_Extracted data_:

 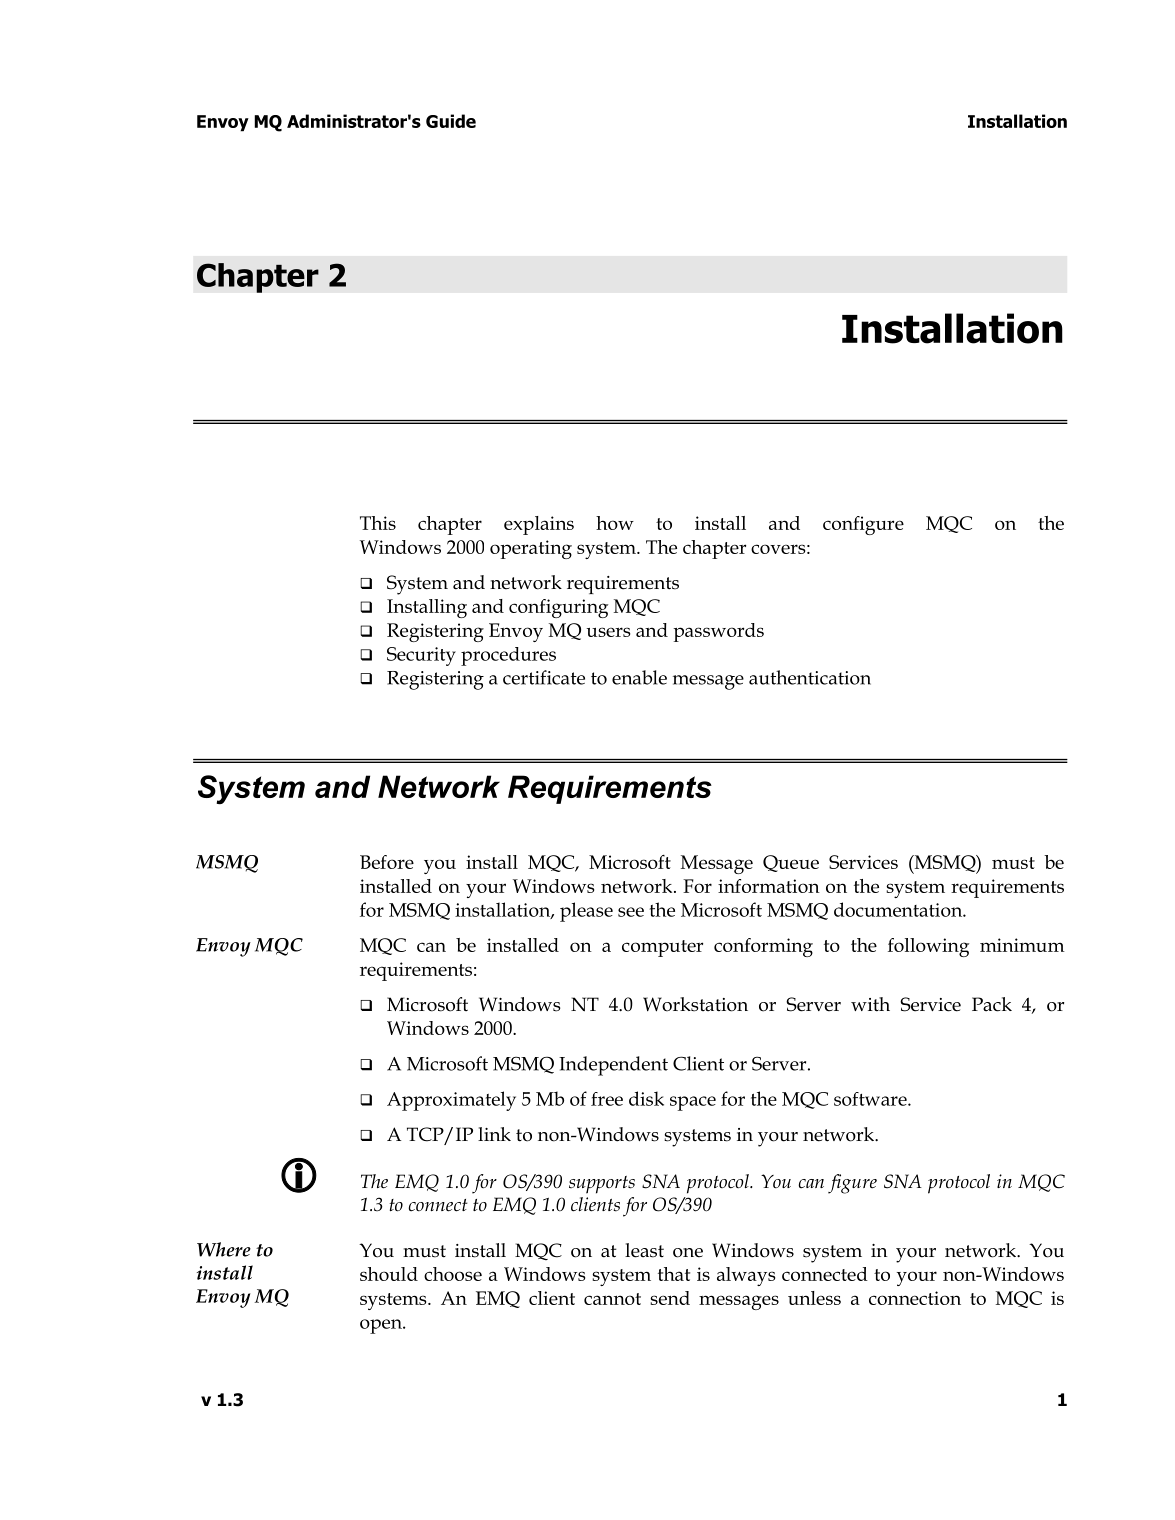 I want to click on should, so click(x=389, y=1274).
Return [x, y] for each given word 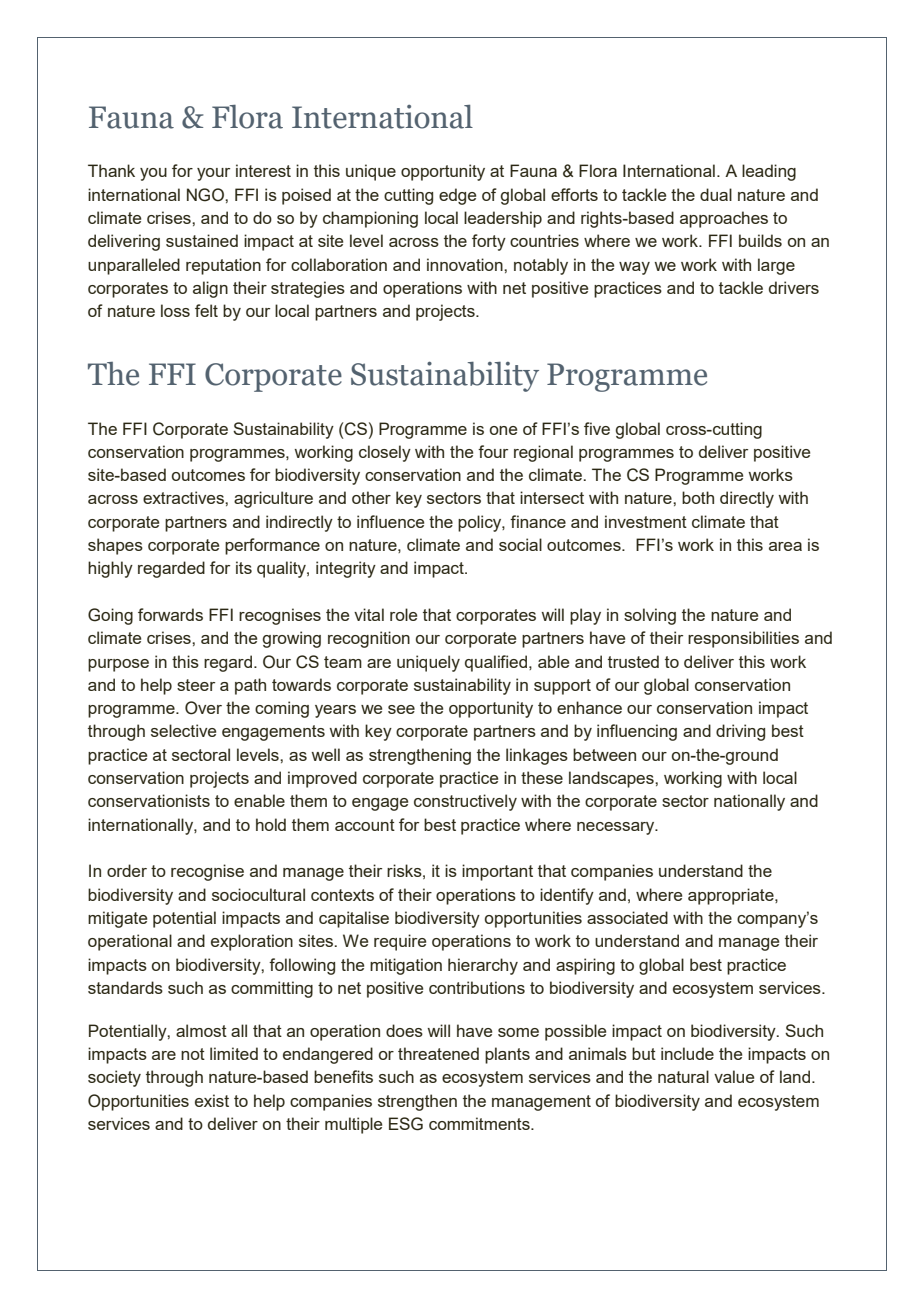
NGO [206, 195]
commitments [480, 1123]
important [497, 872]
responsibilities [743, 639]
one [503, 430]
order [127, 870]
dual [716, 194]
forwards [170, 614]
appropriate [732, 896]
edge [457, 196]
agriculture [273, 499]
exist [212, 1100]
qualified [497, 663]
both [698, 497]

_What this task involves_: Output all of the data above verbatim, line by line, with the pictures left out.

_Output of the exercise_:
  I want to click on should, so click(x=389, y=1274).
Return [x, y] for each given word 
NGO [206, 195]
commitments [480, 1123]
important [497, 872]
responsibilities [743, 639]
one [503, 430]
order [127, 870]
dual [716, 194]
forwards [170, 614]
appropriate [732, 896]
edge [457, 196]
agriculture [273, 499]
exist [212, 1100]
qualified [497, 663]
both [698, 497]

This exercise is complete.